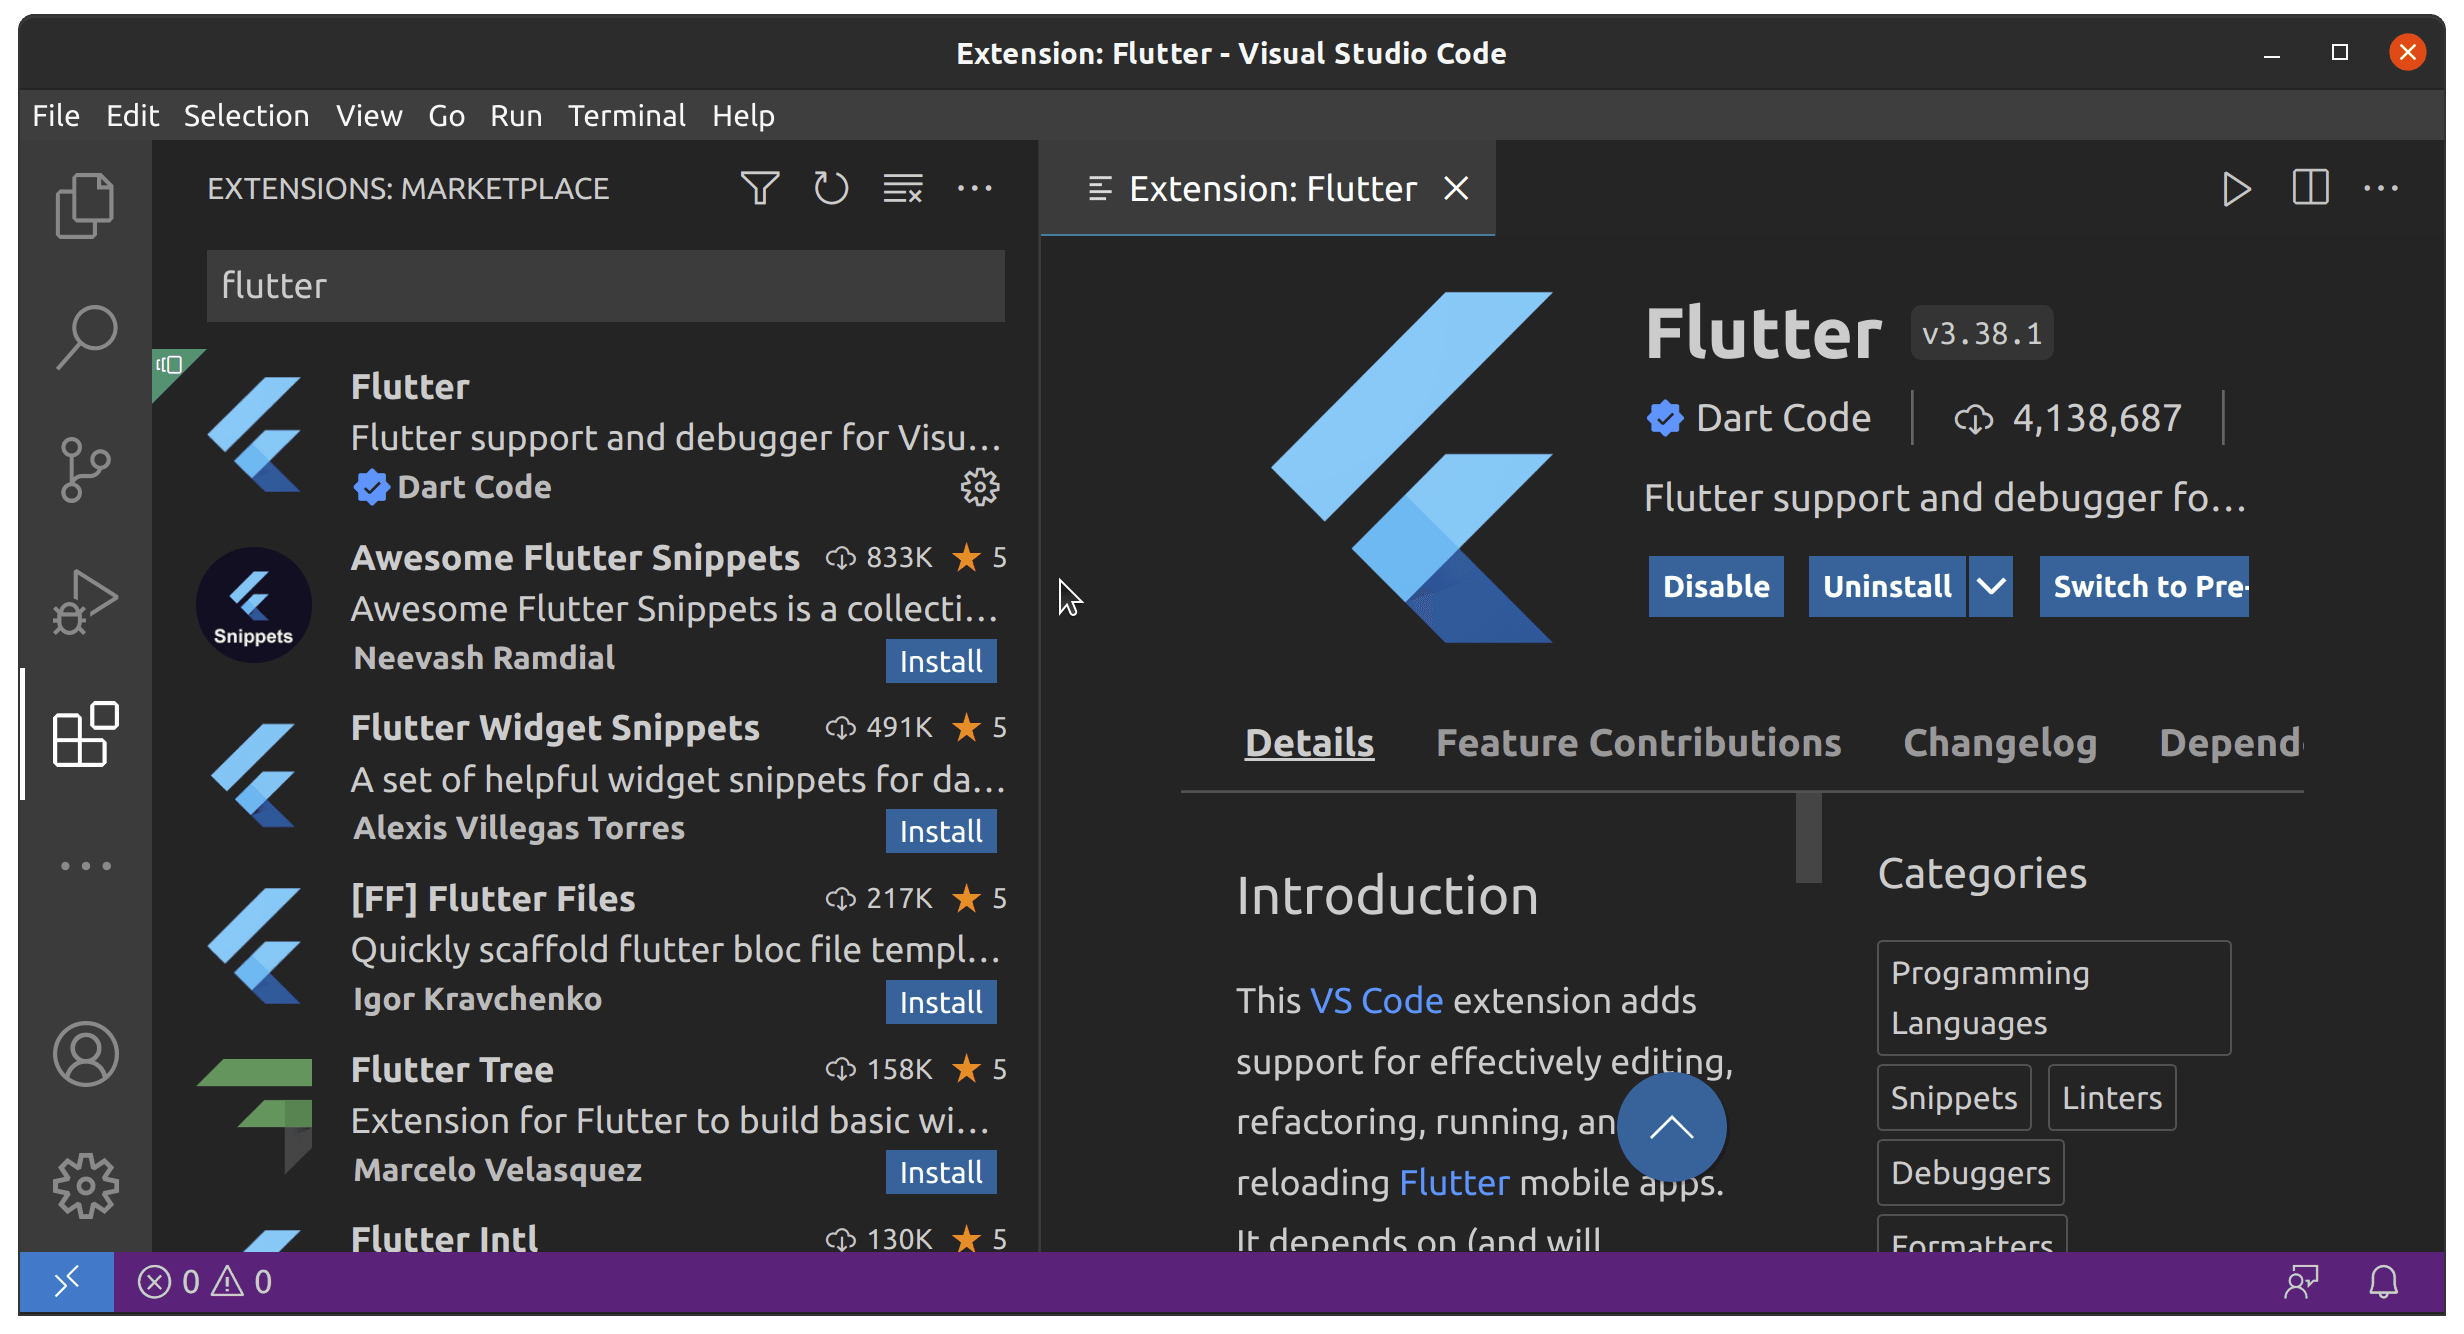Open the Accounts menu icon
---
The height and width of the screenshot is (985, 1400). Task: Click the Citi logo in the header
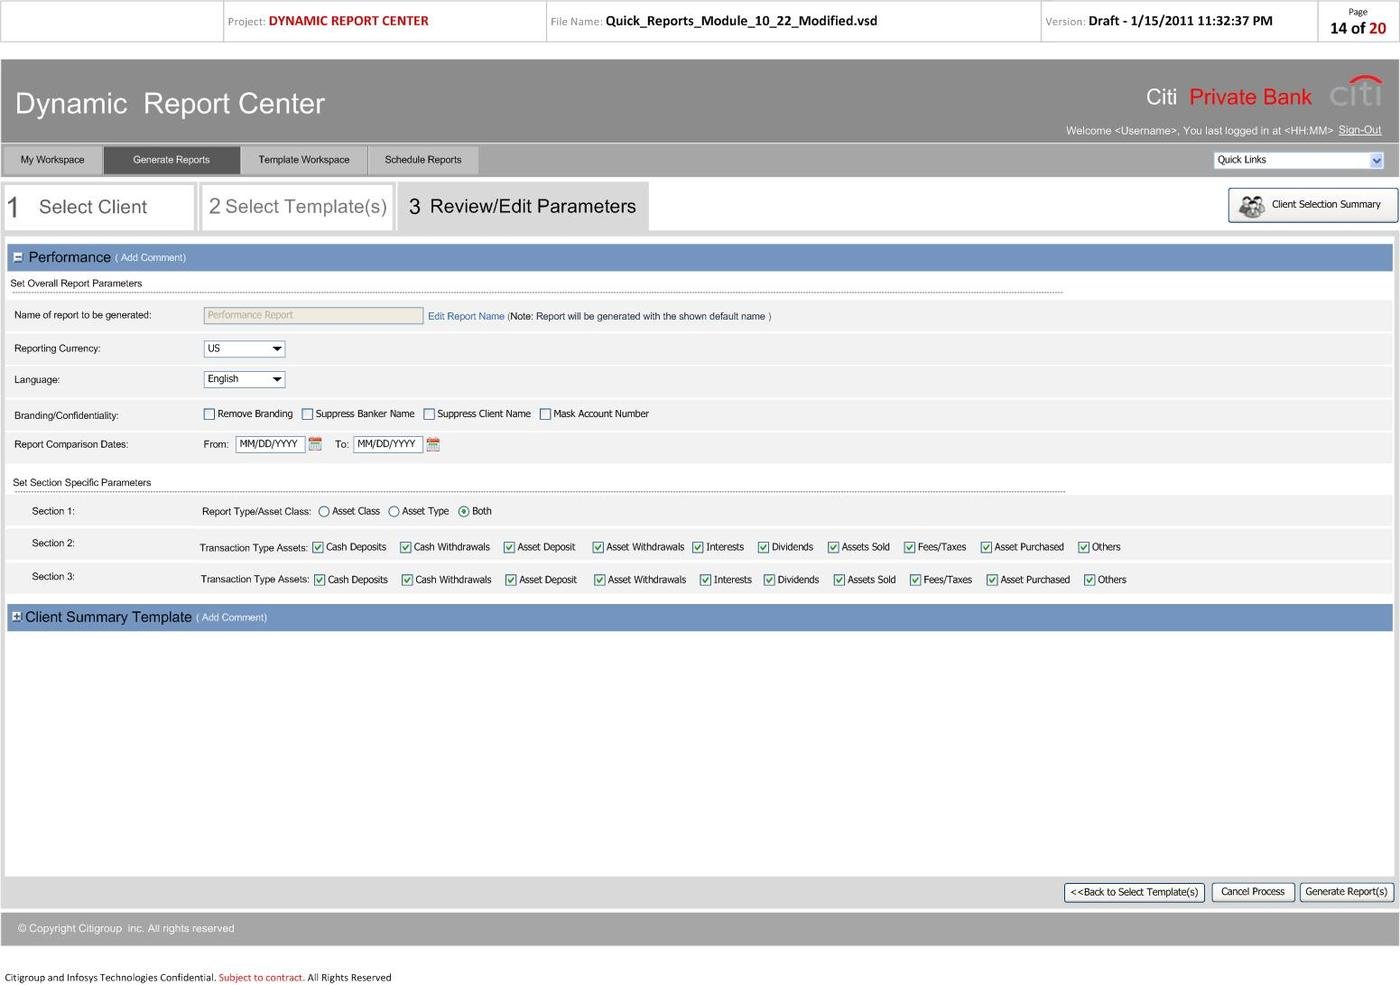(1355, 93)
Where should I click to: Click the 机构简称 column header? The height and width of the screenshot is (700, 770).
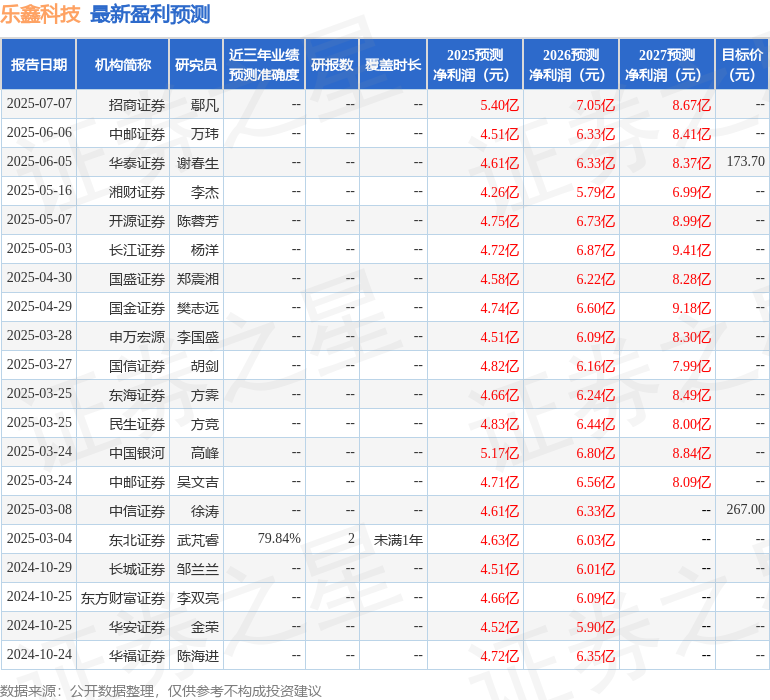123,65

> _What you are asked to do_
Locate every line in the records above that contains the string "width", and copy each of those lines.

> _Worked answer_
The height and width of the screenshot is (985, 1400). Task: Click the Citi logo in the header
Where should I click to: Click the 机构简称 column header? The height and width of the screenshot is (700, 770).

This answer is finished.